Pour moi, Tyla représente quelque chose de bien plus intéressant. Elle a transcendé l’étiquette de “pop star” et est devenue à son insu un symbole du racialisme, pressée de toutes parts de définir clairement son identité ethnique et son rapport à sa couleur de peau. Son succès fulgurant l’a en effet amenée à se rapprocher d’un public noir américain assez large, sans oublier ses fans sud-africains qui nourrissent les divisions en essayant de la protéger. Ce faisant, elle offre une réflexion captivante sur la diaspora, le concept de race et l’héritage culturel.
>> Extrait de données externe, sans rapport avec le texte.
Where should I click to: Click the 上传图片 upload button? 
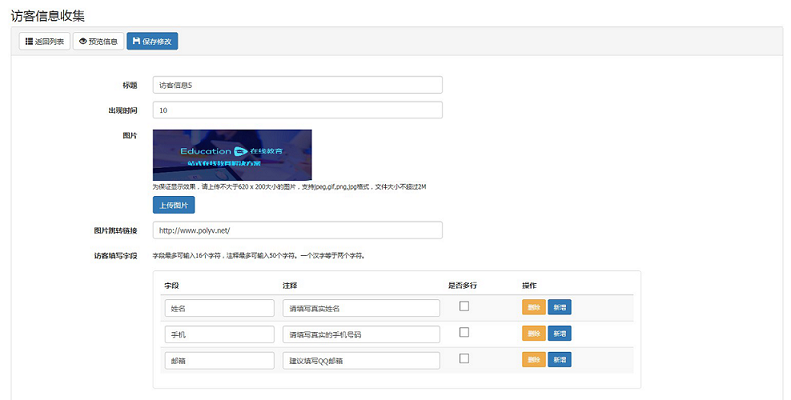(173, 205)
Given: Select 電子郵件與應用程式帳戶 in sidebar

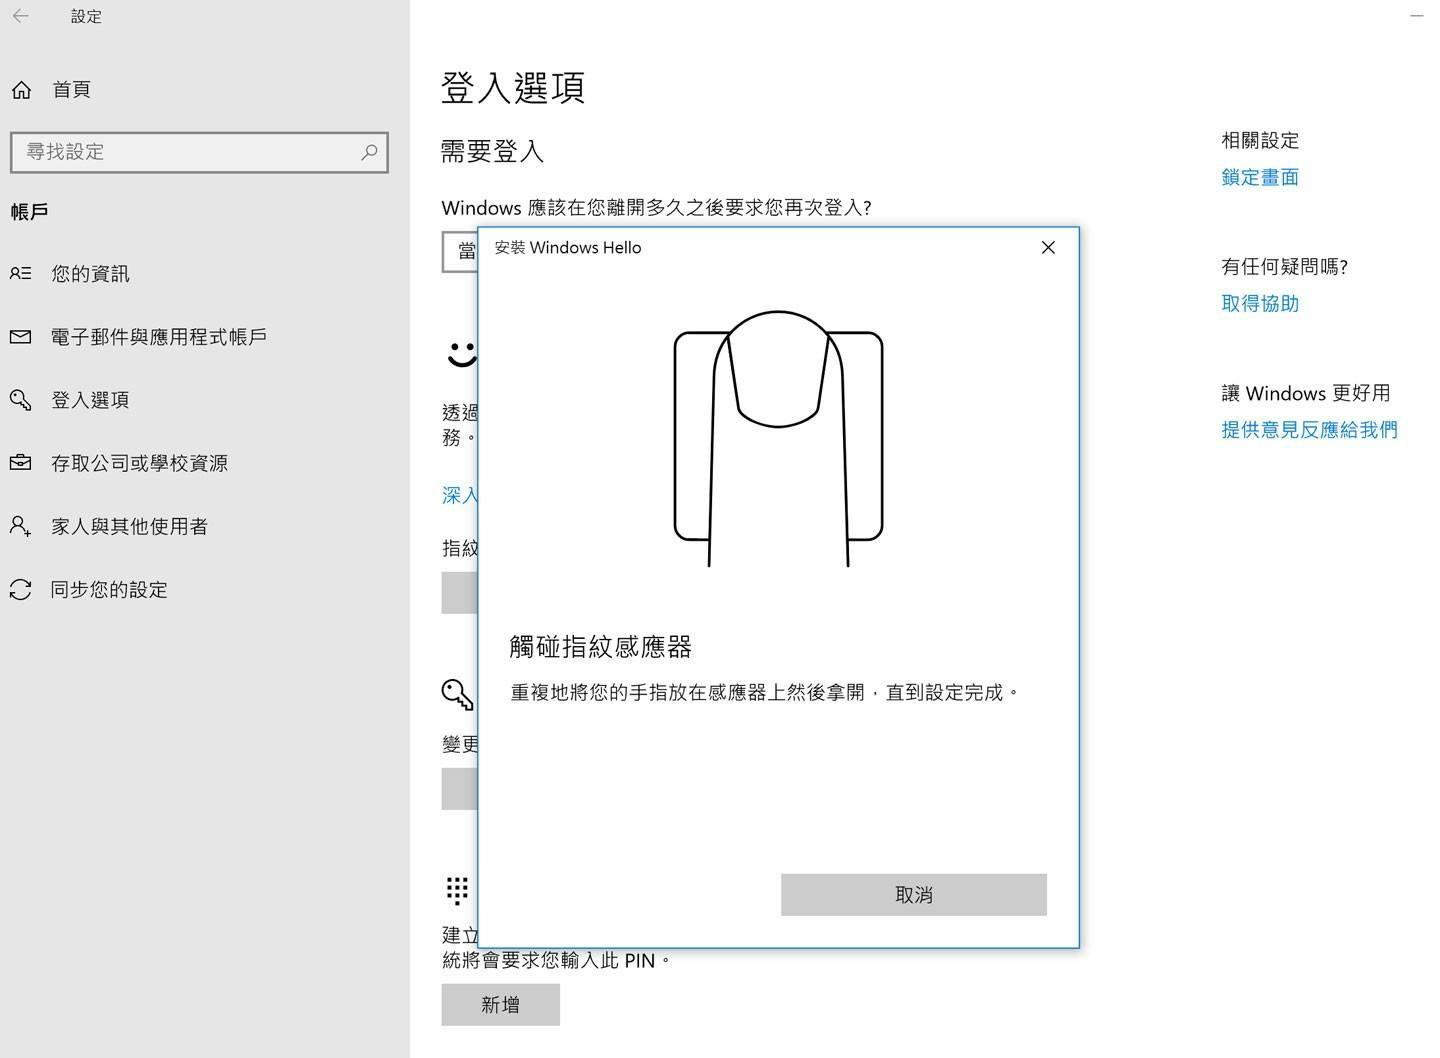Looking at the screenshot, I should (x=158, y=337).
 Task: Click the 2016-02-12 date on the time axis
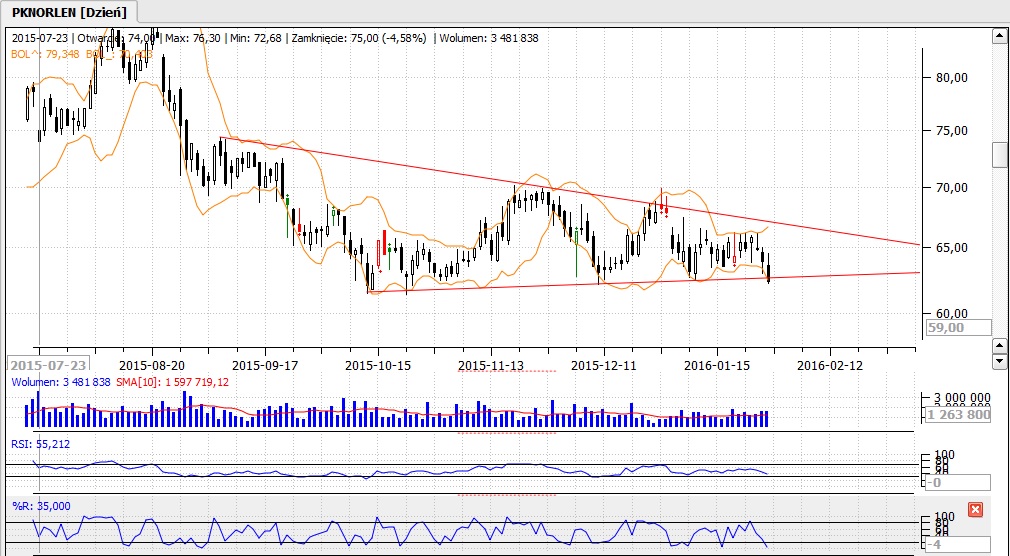tap(830, 365)
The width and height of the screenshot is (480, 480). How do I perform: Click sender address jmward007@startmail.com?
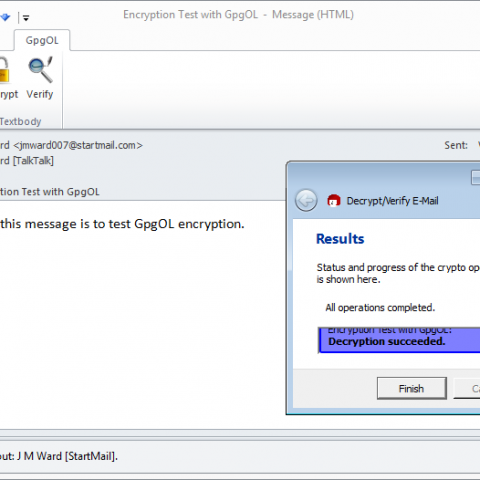click(78, 145)
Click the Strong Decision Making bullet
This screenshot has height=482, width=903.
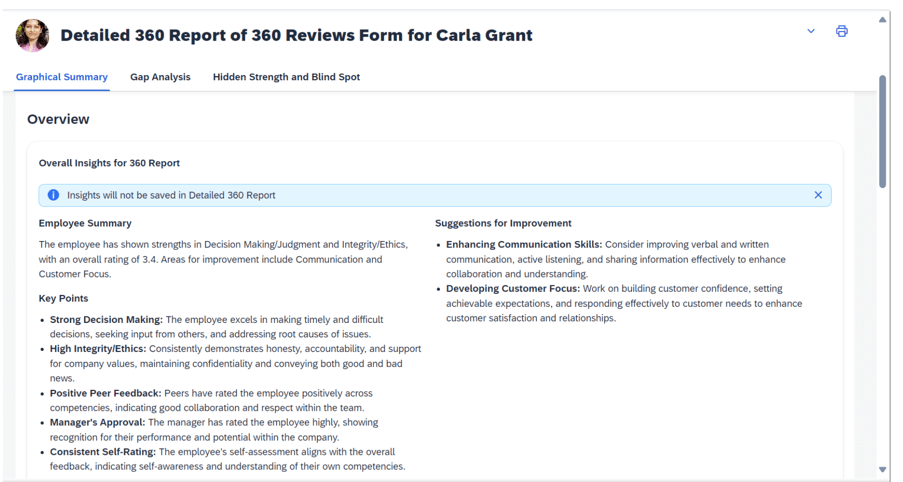106,320
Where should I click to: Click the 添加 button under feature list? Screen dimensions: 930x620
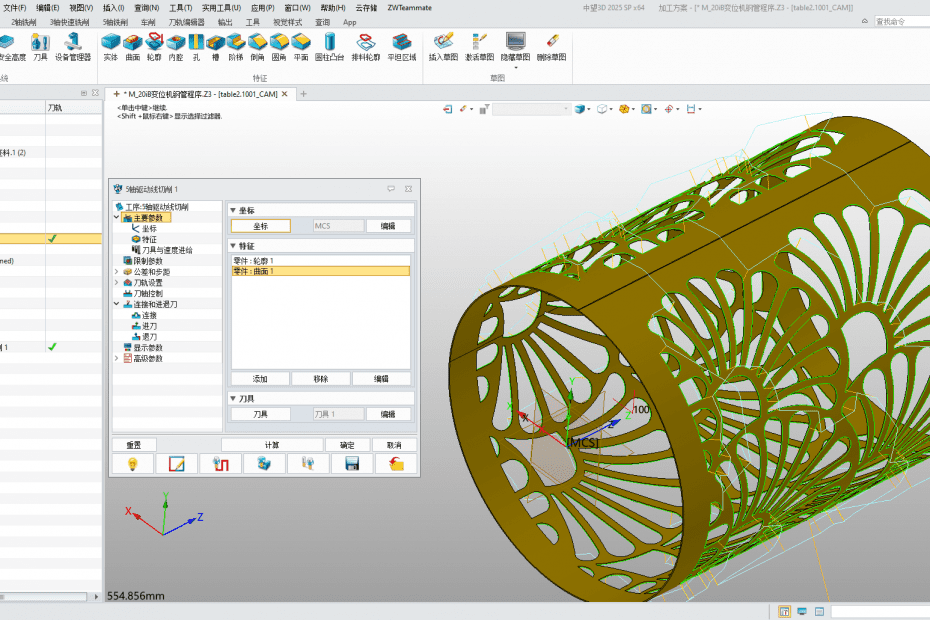[x=260, y=379]
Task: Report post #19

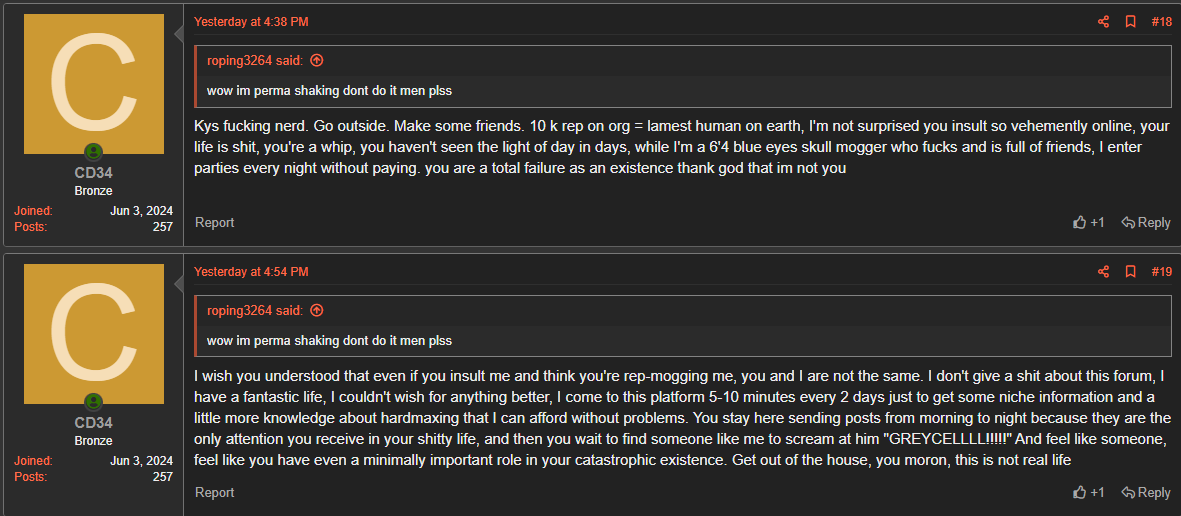Action: click(x=214, y=492)
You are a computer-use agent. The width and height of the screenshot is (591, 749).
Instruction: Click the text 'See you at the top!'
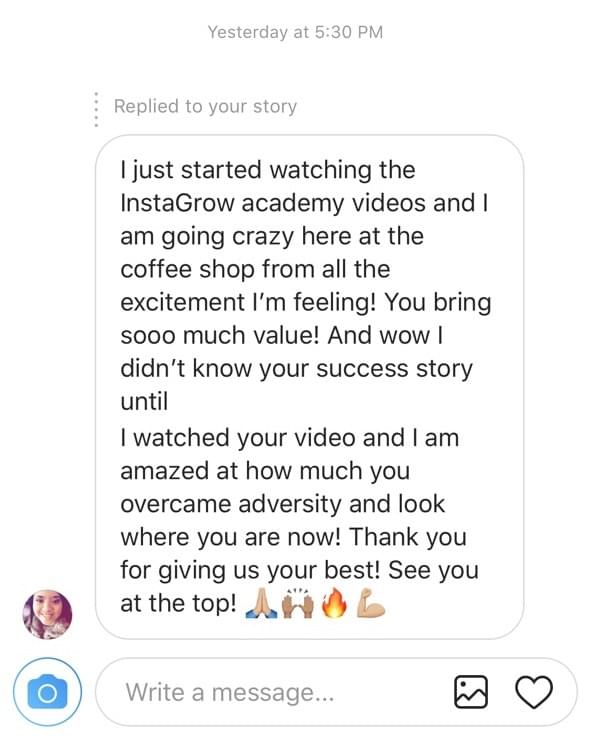point(300,587)
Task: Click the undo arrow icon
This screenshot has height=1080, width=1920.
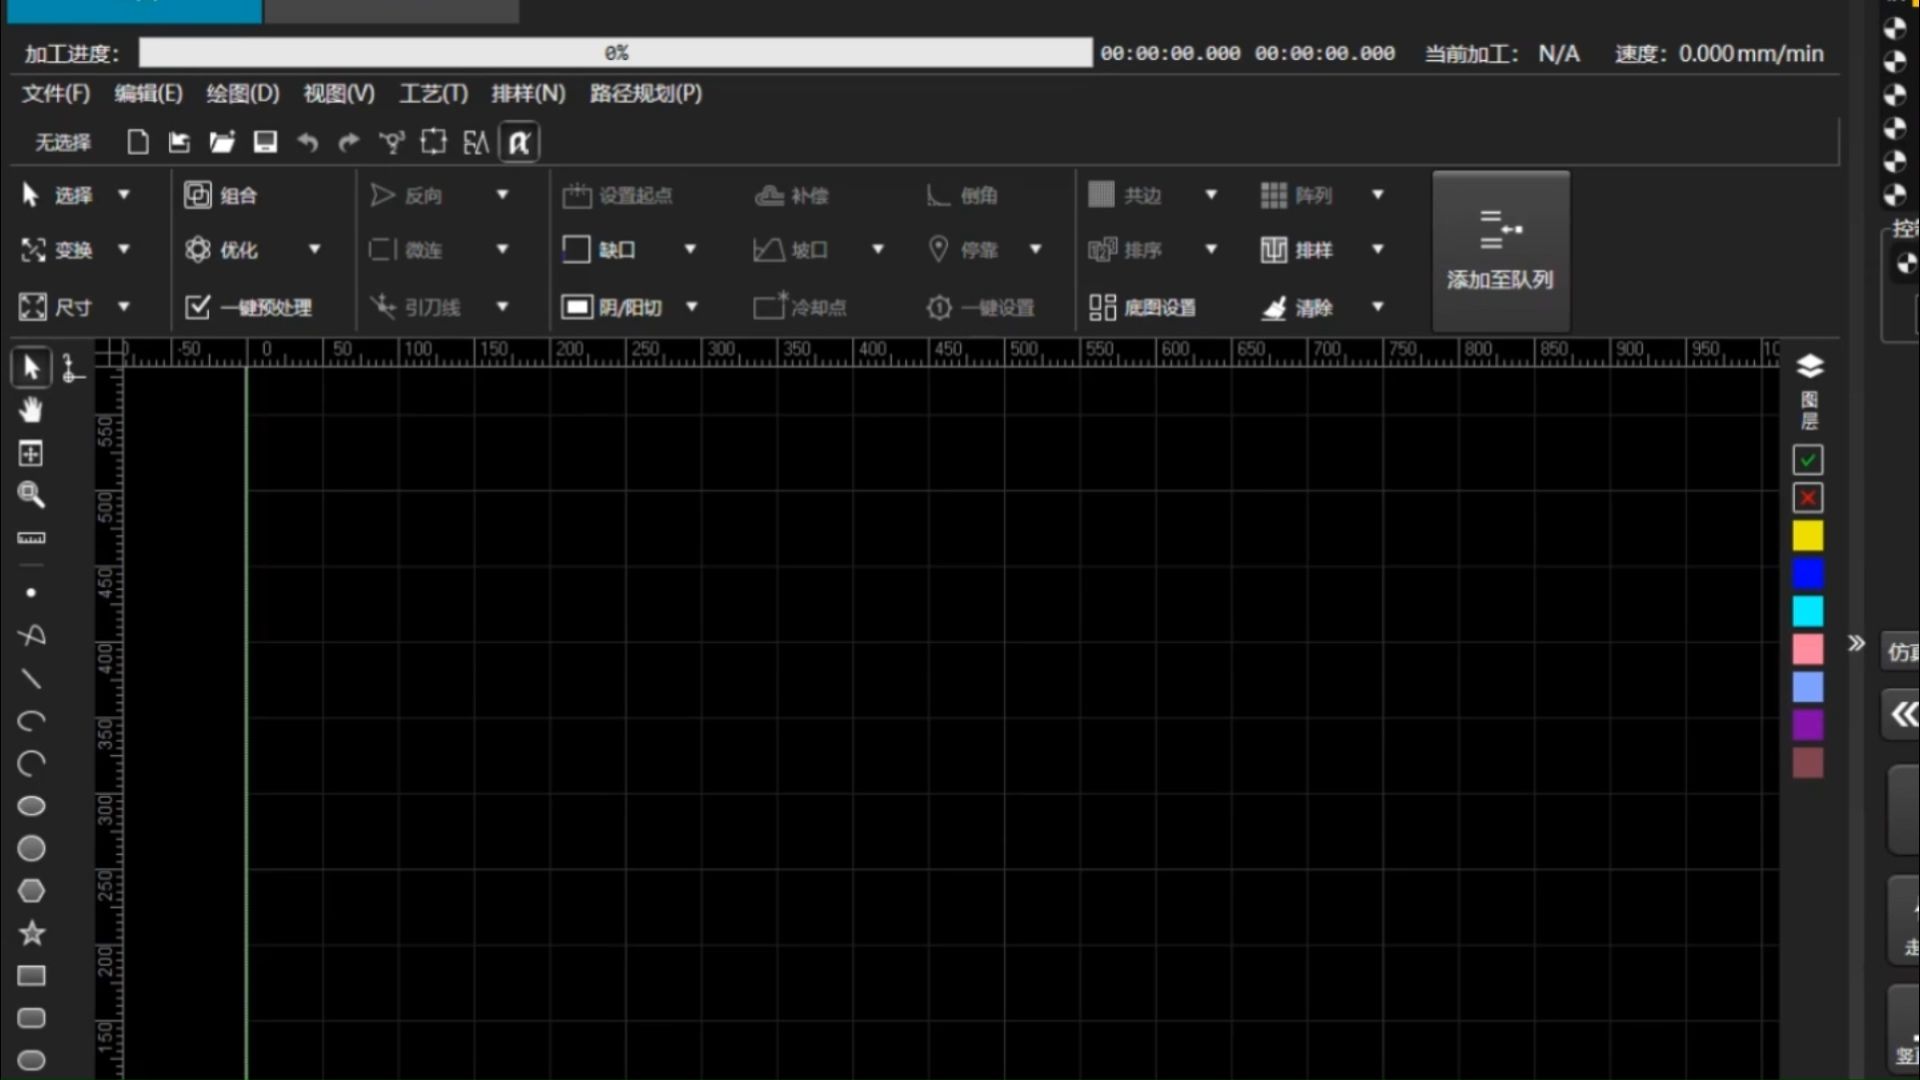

Une culture métisse à part entière
En tant que Sud-Africaine noire, je considère le métissage comme un élément normal et banal de notre tissu social. J’ai grandi en comprenant, comme la plupart des Sud-Africains, que le métissage, par son double héritage, était une identité et un vécu qui faisaient partie intégrante de notre culture. Mais pour ceux qui ne le savent pas, le terme “métis” [coloured en anglais sud-africain] était une classification raciale utilisée pendant l’apartheid en Afrique du Sud.
Cette catégorie – imposée pour séparer les personnes d’origine mixte des populations noires et blanches – est entrée dans le droit sud-africain en 1950 avec la loi sur l’enregistrement de la population et la loi sur les zones réservées [deux des principales lois constituant le régime d’apartheid et qui limitaient notamment le lieu de résidence des populations noires]. Cependant, comme l’expliquent les auteurs Tessa Dooms et Lynsey Ebony Chutel dans Coloured. How Classification Became Culture [“Gens de couleur. Comment cette classification est devenue une culture à part entière”, inédit en français], l’identité coloured s’est affranchie de ses origines coloniales et de l’apartheid pour devenir, à l’instar de l’identité noire, une identité raciale à part entière, aussi complexe que diverse.